In fact it is a fictionalised account of the 1627 slave-raid on Heimaey, Iceland, which netted some 250 people to be sold into slavery in Algiers. One of the few who returned was the pastor Olafur Egilsson, released to try to persuade the Danish king to ransom his subjects, and Olafur left a memoir. His wife was ransomed and came home a decade later; the novel is her (largely imagined) story.
This raid was part of the coastal depredations of the Dutch renegade turned Barbary corsair, Murat Reis, who also enslaved over 100 people from the Irish village of Baltimore, and I was attracted to the novel both because he's someone I've written about before and because it promised to draw on the Icelandic sagas I also love.
"Story" is an important concept in the novel: throughout it, people reconstruct their own lives in stories, which do not always tally with reality but are generally easier to live with.
"Do you remember, Mamma? You said that if we were parted one day, we would be able to meet whenever we wanted inside our own heads, like you do with Egill and Helga and Pabbi."
She reaches up to Asta's face and strokes her damp cheeks. "I was practising when I saw you. It's like going into a room, isn't it?
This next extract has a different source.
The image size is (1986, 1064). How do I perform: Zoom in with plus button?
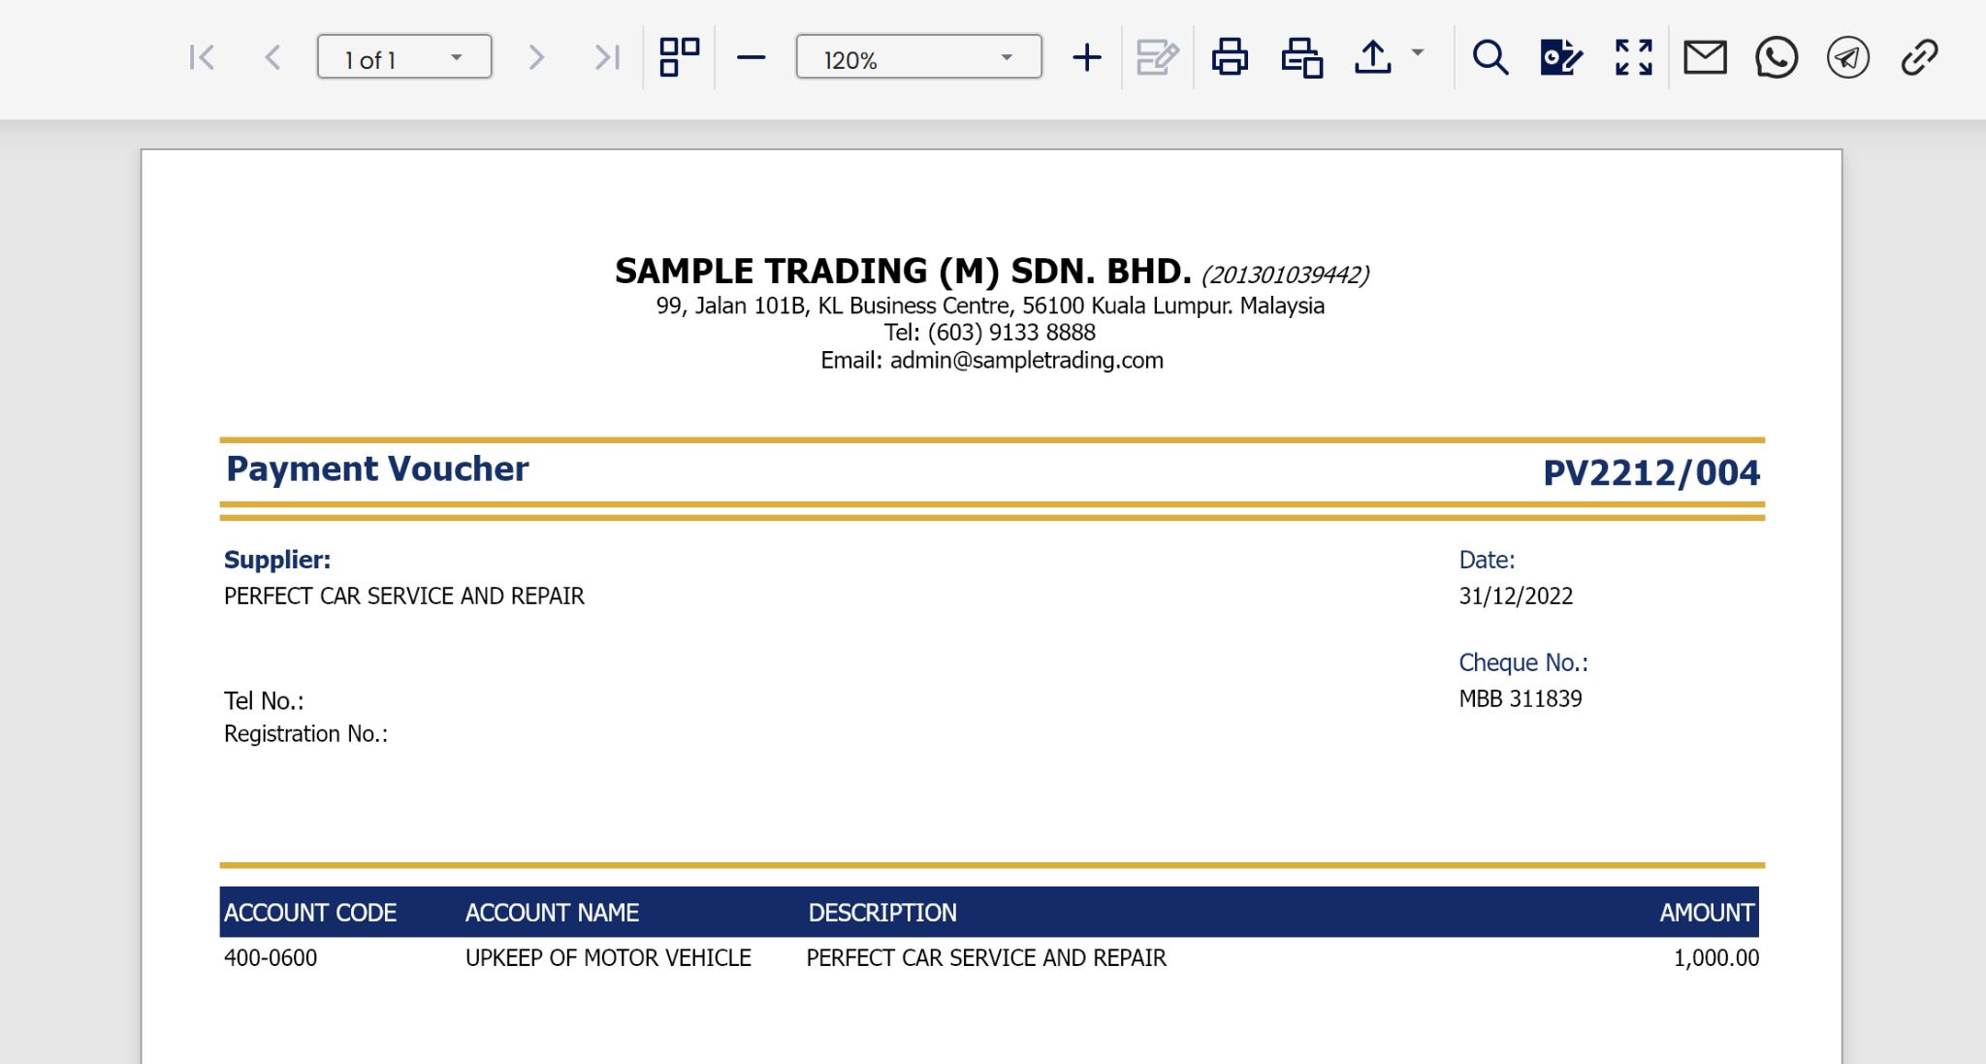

You're inside a story that isn't really true but it makes you feel nice while you're there".
Magnusson is good on the culture shock of the new which hits Asta in Algiers, also on the mixed feelings of those returning to their native lands – for women, who would be engaged in household drudgery wherever they lived, there were some benefits to drudging in a city with running water, and they must have noticed ruefully the return from a diet rich in fruits, vegetables and spices to one based on cod and puffin. Asta's changing relationship with her husband Olafur is well sketched too. But in the book's mid-section, the decade in Algiers, I don't get as much of a feeling of time passing as I would like. Magnusson has written several books but this is her first fiction, and I'm not sure it quite has the novelist's focus which, unlike a historian's, can zoom in and out, sometimes dwelling and sometimes glossing over. The voyage of the slave-ship is well drawn, as is the journey home, but I think both go on too long for the proportions of the book. I also wonder if the fashionable present-tense narration makes it harder to sense time passing.
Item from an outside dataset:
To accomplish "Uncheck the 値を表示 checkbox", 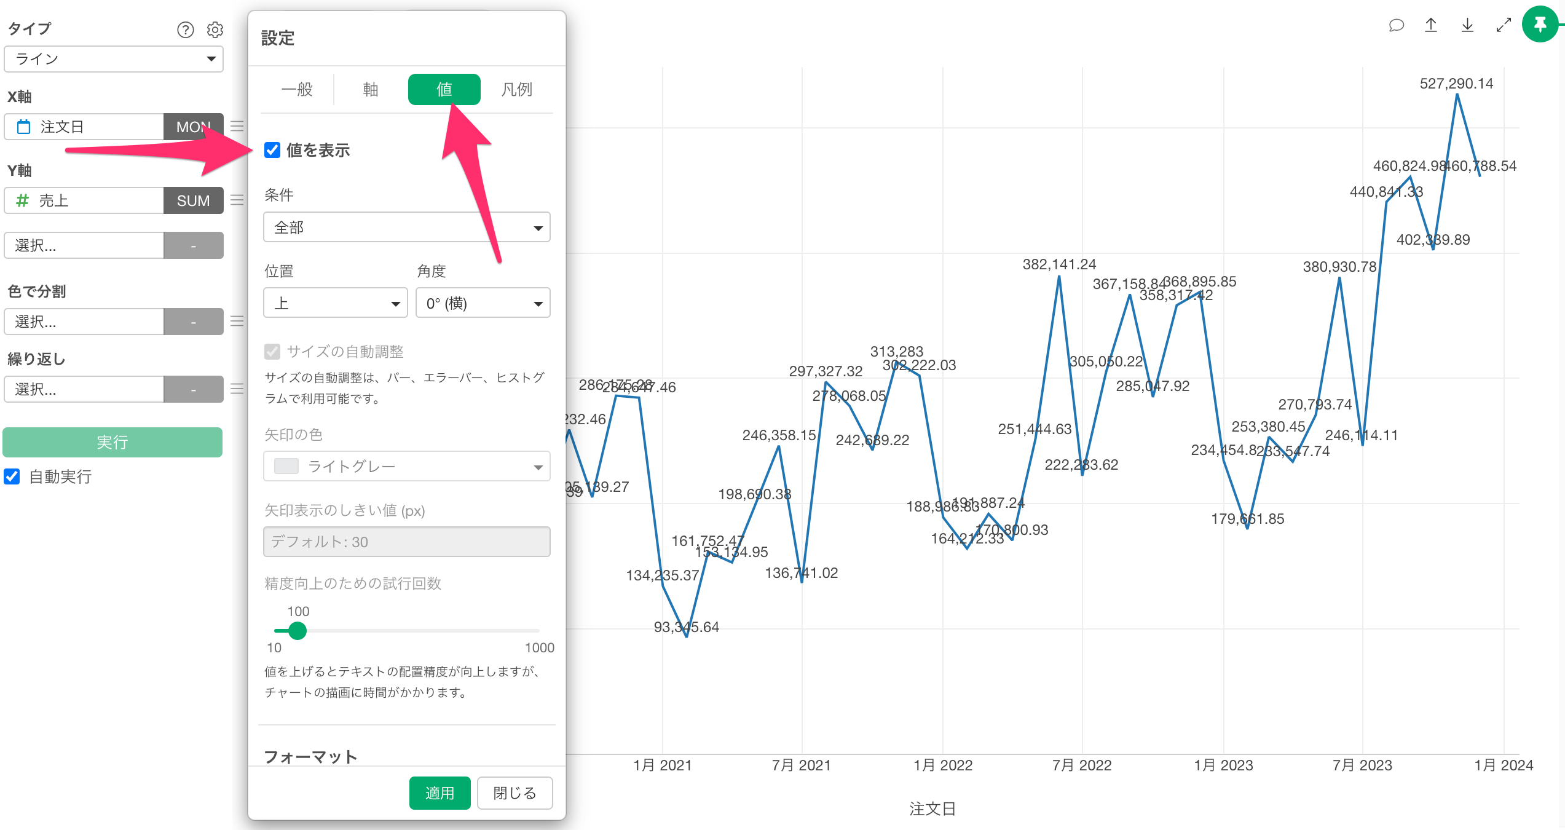I will (272, 150).
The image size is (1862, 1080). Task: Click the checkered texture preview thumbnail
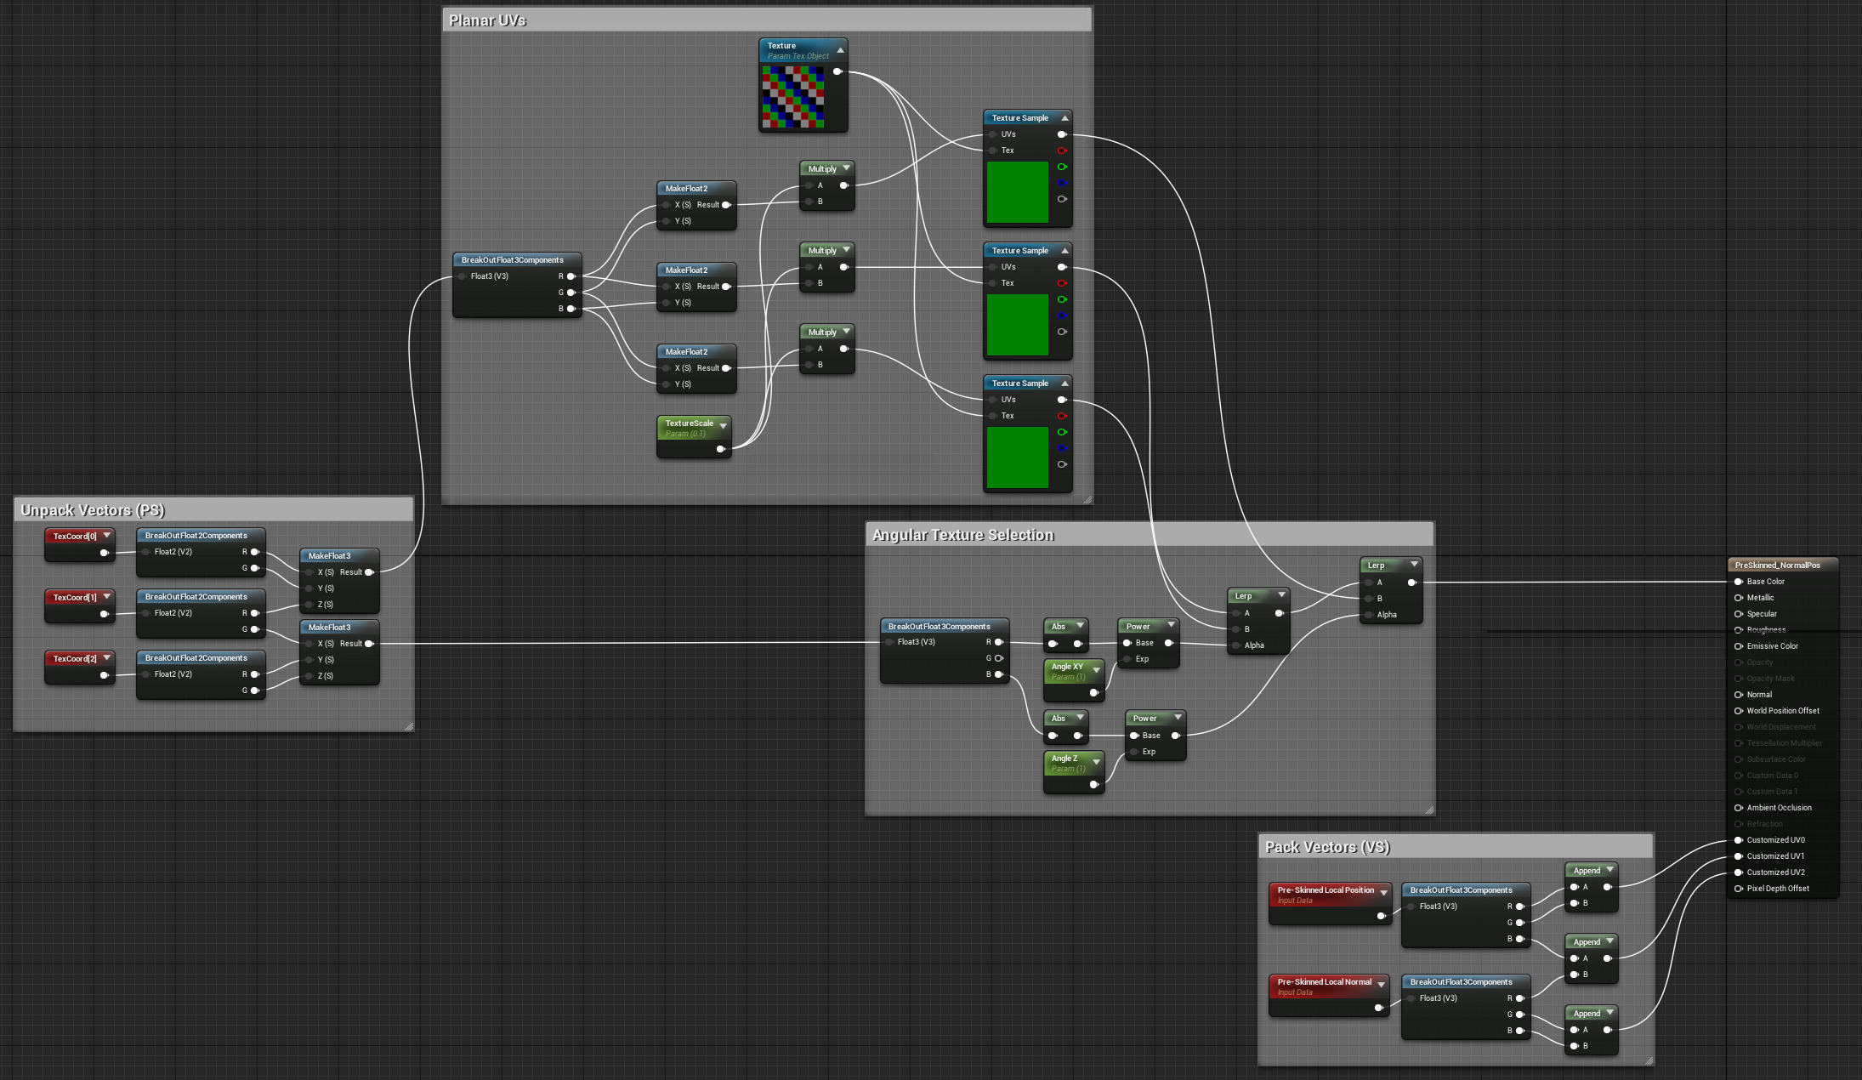click(792, 98)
She is good on character though, as when, on their arrival in the city, Olafur's insatiable intellectual curiosity informs his reaction:
Squinting up, Olafur notices that the copper fretwork […] is moulded with flowers, quite exquisite, where the metal is joined. The alley ends in front of a great wooden door adorned with rows of iron studs and framed by an archway of stone sculpted with more flowers, each with a disc at its centre and a fan of petals. Like the rays of the sun, Olafur decides. (Asta, miserable with heat and the hungry squalling at her breast, sees only a door to get through and the prospect of sitting down.)The warning of the seal-woman (yes, there is one of sorts) does not really work if you know the sagas (and many readers, surely, will know Gudrun Osvifsdottir's words to her son). Not only is it obvious what the seal-woman is on about from the moment she speaks, it never becomes clear exactly what Gudrun's words have to do with Asta's situation, except that both have had more than one man in their lives. I might have known the selkie would be a problem… But the novel is a gripping narrative which holds the reader's interest – a good story, in fact.